TRUST

しおりを挿む
大型犬とオレ(side 朝陽)

□修羅場


 目ぇ覚ましたら、硬い枕が不安定な枕に変わってた。


「あ、彰がいねぇ」


 彰のトートならオレの頭の下にいるけど、肝心な本体がいねぇ。


「こんなとこでやめてよっ」

「あ?」


 寝転がったオレの頭上で女の声がした。

 トートを首のとこにずらして、頭落として視線向けたら、逆さまの彰の後ろ姿。

 うぷ、これ頭に血が上ってヤバい。

 身体起こして振り返った。


「…タツヤ?」


 彰が対峙してんのはタツヤで、傍らに女。修羅場?


「タツヤさん頼む、別れてほしい」


 え、マジで修羅場? 女取り合っちゃってる的な?

 背中向けてる彰は気付いてないけど、こっち向いてるタツヤはオレに気付いた。


「無理。
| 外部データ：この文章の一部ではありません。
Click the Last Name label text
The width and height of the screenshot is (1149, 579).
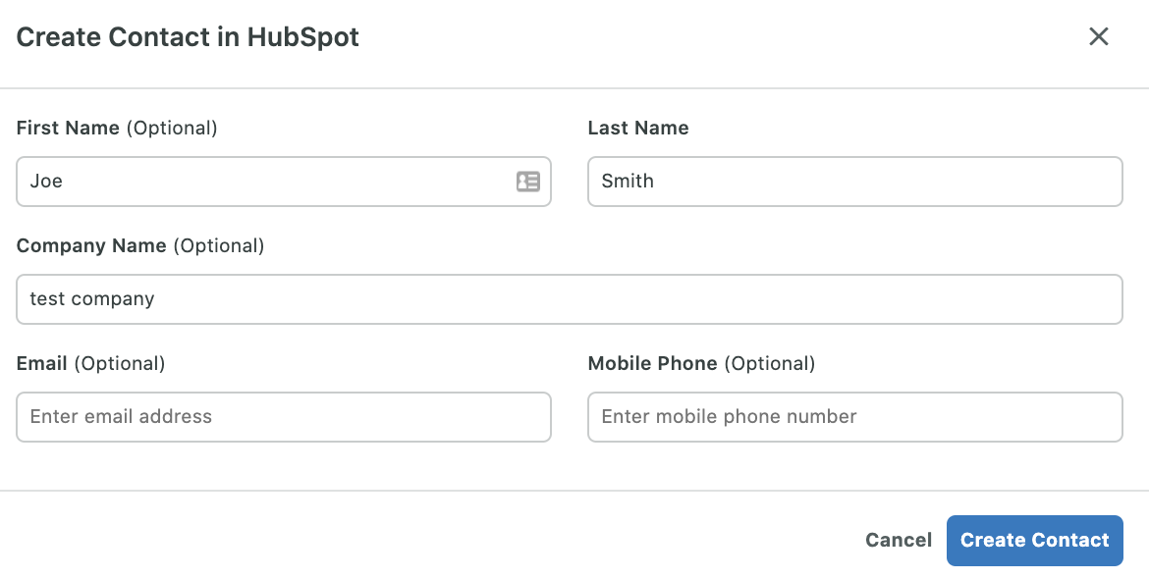point(638,129)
朝陽のこと好きだし」


 え、オレ…!?


「じゃあ!朝陽さん寂しがらせるのやめろよ!」


 彰が怒ってる? なんで?


「てかなんで口出すわけ? お前朝陽が好きなわけ」

「…それはない」


 ですよねーって、何がっかりしてんのオレ。


「でも、朝陽さんの寂しそうな顔、もう見たくない」

「あんたが朝陽に惚れたら譲ってやるよ」

「ちょ、待ってよ、何勝手に決めるわけ」

「…っ、朝陽さん!」


 彰がオレに駆け寄る。

 急に立ち上がってクラクラしたオレを支えてくれる。


「タツヤに何言ったよ」

「ごめん…」

「何言ったか訊いてる」

「朝陽さんと別れてほしいって」


 何勝手なことしちゃってんのこいつ。


「朝陽!朝陽は俺が好きなんだよな?」


 タツヤの言葉に、オレは頷く。


「だってさ。お詫びしてくれる?」

「…誰がするかよ、朝陽さんが貴方を好きでも関係ない。今すぐ別れろ」

「は? ふざけんじゃねぇっ…て!」


 タツヤが彰を殴った。

 彰はその瞬間にオレからうまい具合に離れたから、自分だけバランス崩した。